While writing chapter 3--which is on the pre-modern history of financial services for the masses, and will be ready soon--I found many stories with modern resonance. Among my favorite is that of Priscilla Wakefield, the only heroine in the history. The Literary Encyclopedia lists her as an English "children's writer, feminist, travel writer" who lived from 1751 to 1832. A Quaker, she also devoted considerable energy to charitable activities, including founding (arguably) the first savings bank. In starting the small bank, whose deposits were guaranteed by rich patrons, Wakefield was probably influenced by the philosopher Jeremy Bentham. In 1797, he had called for the creation of "frugality banks" to cultivate thrift among the poor, while criticizing the predominant institution to provide such services, the friendly society. For one, the societies usually met at public houses, where members were expected to buy drinks. "Choosing a tippling-house for a school of frugality, would be like choosing a brothel for a school of continence."

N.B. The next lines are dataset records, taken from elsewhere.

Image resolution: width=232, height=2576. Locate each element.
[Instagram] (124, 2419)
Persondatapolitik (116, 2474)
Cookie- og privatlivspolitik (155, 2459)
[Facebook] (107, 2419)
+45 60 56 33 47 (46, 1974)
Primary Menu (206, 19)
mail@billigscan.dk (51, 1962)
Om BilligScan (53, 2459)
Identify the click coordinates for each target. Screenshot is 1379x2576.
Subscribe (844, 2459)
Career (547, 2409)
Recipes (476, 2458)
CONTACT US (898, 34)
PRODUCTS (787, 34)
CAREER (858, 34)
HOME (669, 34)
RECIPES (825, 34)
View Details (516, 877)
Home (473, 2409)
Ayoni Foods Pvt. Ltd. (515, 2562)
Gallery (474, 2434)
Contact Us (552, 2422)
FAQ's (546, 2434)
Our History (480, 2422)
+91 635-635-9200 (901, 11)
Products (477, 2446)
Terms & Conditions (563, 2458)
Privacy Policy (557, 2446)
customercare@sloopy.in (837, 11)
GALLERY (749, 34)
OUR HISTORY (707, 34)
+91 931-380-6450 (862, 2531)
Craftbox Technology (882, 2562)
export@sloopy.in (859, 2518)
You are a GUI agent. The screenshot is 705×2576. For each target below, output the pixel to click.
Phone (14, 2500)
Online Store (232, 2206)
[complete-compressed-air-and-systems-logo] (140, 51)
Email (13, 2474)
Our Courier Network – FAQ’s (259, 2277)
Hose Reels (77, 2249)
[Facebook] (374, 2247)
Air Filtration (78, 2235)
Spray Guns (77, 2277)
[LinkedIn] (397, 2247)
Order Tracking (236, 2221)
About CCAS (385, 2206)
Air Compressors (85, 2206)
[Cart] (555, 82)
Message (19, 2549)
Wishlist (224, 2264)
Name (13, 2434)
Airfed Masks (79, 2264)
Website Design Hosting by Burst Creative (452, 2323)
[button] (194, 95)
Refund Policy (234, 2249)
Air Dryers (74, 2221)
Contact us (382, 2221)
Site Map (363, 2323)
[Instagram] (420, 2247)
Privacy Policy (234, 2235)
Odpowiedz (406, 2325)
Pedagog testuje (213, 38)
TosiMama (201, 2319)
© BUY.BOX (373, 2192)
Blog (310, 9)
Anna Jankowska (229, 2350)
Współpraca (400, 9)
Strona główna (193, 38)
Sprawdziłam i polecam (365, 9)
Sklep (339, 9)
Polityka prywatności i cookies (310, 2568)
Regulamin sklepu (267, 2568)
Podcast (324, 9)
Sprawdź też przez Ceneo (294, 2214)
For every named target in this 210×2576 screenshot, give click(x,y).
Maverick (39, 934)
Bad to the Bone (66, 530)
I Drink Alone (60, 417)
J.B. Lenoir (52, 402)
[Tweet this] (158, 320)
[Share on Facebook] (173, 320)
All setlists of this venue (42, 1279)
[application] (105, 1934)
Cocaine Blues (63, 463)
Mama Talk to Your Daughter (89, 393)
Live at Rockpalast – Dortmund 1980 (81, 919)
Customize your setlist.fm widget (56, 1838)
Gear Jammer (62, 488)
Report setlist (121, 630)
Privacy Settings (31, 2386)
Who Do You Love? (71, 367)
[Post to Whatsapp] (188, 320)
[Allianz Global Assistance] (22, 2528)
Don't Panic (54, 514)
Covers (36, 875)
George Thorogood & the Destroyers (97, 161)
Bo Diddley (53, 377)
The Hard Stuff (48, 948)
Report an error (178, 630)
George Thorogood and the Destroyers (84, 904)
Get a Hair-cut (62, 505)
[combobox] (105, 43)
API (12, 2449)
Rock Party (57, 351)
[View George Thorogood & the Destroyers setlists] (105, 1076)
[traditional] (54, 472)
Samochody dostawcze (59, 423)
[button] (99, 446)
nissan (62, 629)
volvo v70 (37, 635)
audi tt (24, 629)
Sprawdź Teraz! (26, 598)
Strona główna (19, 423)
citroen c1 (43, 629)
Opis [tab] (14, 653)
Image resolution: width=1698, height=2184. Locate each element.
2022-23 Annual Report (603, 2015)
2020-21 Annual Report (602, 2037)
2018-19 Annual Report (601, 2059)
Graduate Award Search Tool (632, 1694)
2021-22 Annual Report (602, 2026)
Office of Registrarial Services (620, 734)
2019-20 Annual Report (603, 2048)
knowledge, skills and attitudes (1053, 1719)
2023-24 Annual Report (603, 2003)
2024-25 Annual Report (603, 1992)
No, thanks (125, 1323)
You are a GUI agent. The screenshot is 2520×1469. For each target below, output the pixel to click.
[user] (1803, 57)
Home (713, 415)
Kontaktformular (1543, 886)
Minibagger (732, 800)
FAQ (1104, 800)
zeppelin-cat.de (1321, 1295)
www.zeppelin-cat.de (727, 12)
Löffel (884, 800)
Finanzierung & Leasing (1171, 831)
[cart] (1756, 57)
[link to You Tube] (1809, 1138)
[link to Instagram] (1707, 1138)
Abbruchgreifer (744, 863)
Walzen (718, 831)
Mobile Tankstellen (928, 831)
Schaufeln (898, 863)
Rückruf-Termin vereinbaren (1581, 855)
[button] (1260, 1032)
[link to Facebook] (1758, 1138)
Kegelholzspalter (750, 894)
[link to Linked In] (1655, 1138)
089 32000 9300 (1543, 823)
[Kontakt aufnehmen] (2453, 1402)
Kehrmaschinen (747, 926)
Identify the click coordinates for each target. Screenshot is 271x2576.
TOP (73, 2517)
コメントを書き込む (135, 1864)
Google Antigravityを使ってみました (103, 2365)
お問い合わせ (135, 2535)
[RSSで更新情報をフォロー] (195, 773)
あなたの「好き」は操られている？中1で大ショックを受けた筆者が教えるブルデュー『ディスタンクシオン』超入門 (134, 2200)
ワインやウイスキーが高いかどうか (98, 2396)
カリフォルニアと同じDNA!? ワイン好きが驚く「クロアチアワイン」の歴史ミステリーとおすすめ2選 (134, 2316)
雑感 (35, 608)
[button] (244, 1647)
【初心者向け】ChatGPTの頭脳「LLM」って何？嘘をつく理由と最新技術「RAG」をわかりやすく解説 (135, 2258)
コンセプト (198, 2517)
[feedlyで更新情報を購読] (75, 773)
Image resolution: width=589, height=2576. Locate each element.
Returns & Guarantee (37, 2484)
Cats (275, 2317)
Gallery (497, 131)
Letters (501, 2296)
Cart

Here is Wakefield's thinking, in her own words, as typeset in 1805 and scanned by Google 200 years later:
The Reports of the Society for bettering the condition and increasing the comforts of the poor. [Ed. by sir T. Bernard]. (1st-40th report, 1797-1817). By Society for bettering the conditions and increasing the comforts of the poor
Savings banks spread quickly up to Scotland, then back down through the British Isles and overseas. By 1820, savings banks were operating in the Netherlands, France, Germany, Switzerland, the United States, and Australia. In 1861, the British government brought its postal service into the savings business. Today, there may be a billion savings accounts worldwide.
Compare and contrast that success with the modern microfinance movement. Two centuries ago, an idea for aiding the poor through financial services caught on and spread across the seas in years. Looking back, we feel pretty cocky about our modern technologies for mass communications; but it turns out that books on boats are powerful too.
The savings bank movement differed from today's microfinance in the motive the promoters usually avowed---cultivating frugality instead of microenterprise---and in the favored means---savings instead of credit. In fact, poor people have probably used savings and credit in similar ways, as I describe in chapter 2. Financial services are (imperfectly) interchangeable. You can save up to start a business, or borrow. You can get an emergency loan to cover doctor fees or, if you're lucky, use insurance. If the dominant story about how poor people can and should use savings, credit, and other financial services has changed so much over time, that's a sign that we should doubt currently fashionable thinking.